1 Is chlorophyll necessary for photosynthesis?
It is not possible to remove chlorophyll from a leaf without killing it, and so a variegated leaf, which has chlorophyll only in patches, is used. The white part of the leaf serves as the experiment, because it lacks chlorophyll, while the green part with chlorophyll is the control. After being destarched, the leaf – still on the plant – is exposed to daylight for a few hours. Remove a leaf from the plant; draw it carefully to show where the chlorophyll is (i.e. the green parts) and test it for starch as described above.
Result
Only the parts that were previously green turn blue with iodine. The parts that were white stain brown.
Interpretation
Since starch is present only in the parts that originally contained chlorophyll, it seems reasonable to suppose that chlorophyll is needed for photosynthesis. It must be remembered, however, that there are other possible
interpretations that this experiment has not ruled out; for example, starch could be made in the green parts and sugar in the white parts. Such alternative explanations could be tested by further experiments.

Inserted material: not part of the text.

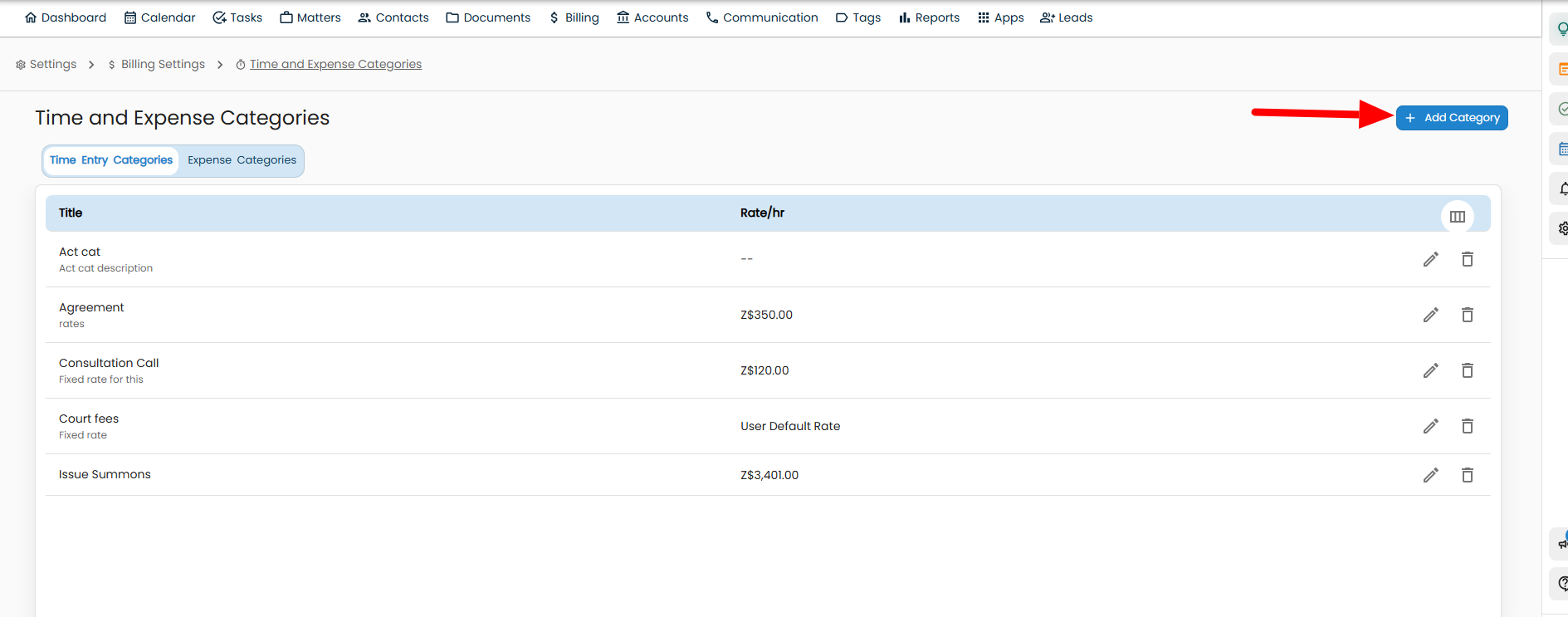Open the column selector icon

[x=1457, y=217]
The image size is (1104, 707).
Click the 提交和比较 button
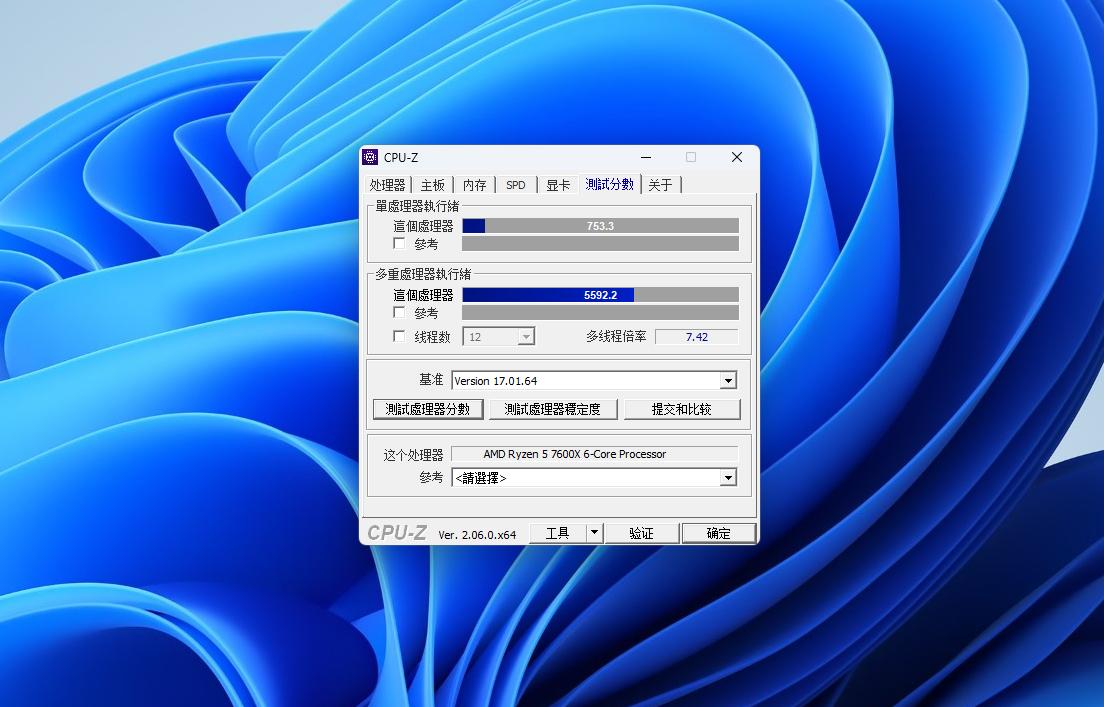pyautogui.click(x=683, y=409)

2 Is light necessary for photosynthesis?
- Cut a simple shape from a piece of aluminium foil to make a stencil and attach it to a destarched leaf.
- After 4 to 6 hours of daylight, remove the leaf and test it for starch.
Result
Only the areas which had received light go blue with iodine.
Interpretation
As starch has not formed in the areas that received no light, it seems that light is needed for starch formation and thus for photosynthesis.
You could argue that the aluminium foil had stopped carbon dioxide from entering the leaf and that it was shortage of carbon dioxide rather than absence of light which prevented photosynthesis taking place. A further control could be designed, using transparent material instead of aluminium foil for the stencil.
3 Is carbon dioxide needed for photosynthesis?
- Water two destarched potted plants and enclose their shoots in polythene bags.
- In one pot place a dish of soda-lime to absorb the carbon dioxide from the air (the experiment). In the other place a dish of sodium hydrogencarbonate solution to produce carbon dioxide (the control).
- Place both plants in the light for several hours and then test a leaf from each for starch.
Result
The leaf that had no carbon dioxide does not turn blue. The one from the polythene bag containing carbon dioxide does turn blue.
Interpretation
The fact that starch was made in the leaves that had carbon dioxide, but not in the leaves that had no carbon dioxide, suggests that this gas must be necessary for photosynthesis. The control rules out the possibility that high humidity or high temperature in the plastic bag prevents normal photosynthesis.
4 Is oxygen produced during photosynthesis?
- Place a short-stemmed funnel over some Canadian pondweed in a beaker of water.
- Fill a test-tube with water and place it upside-down over the funnel stem. (The funnel is raised above the bottom of the beaker to allow the water to circulate.)
- Place the apparatus in sunlight. Bubbles of gas should appear from the cut stems and collect in the test-tube.
- Set up a control in a similar way but place it in a dark cupboard.
- When sufficient gas has collected from the plant in the light, remove the test-tube and insert a glowing splint.
Result
The glowing splint bursts into flames.
Interpretation
The relighting of a glowing splint does not prove that the gas collected in the test-tube is pure oxygen, but it does show that it contains extra oxygen and this must have come from the plant. The oxygen is given off only in the light. Note that water contains dissolved oxygen, carbon dioxide and nitrogen. These gases may diffuse in or out of the bubbles as they pass through the water and collect in the test-tube. The composition of the gas in the test-tube may not be the same as that in the bubbles leaving the plant.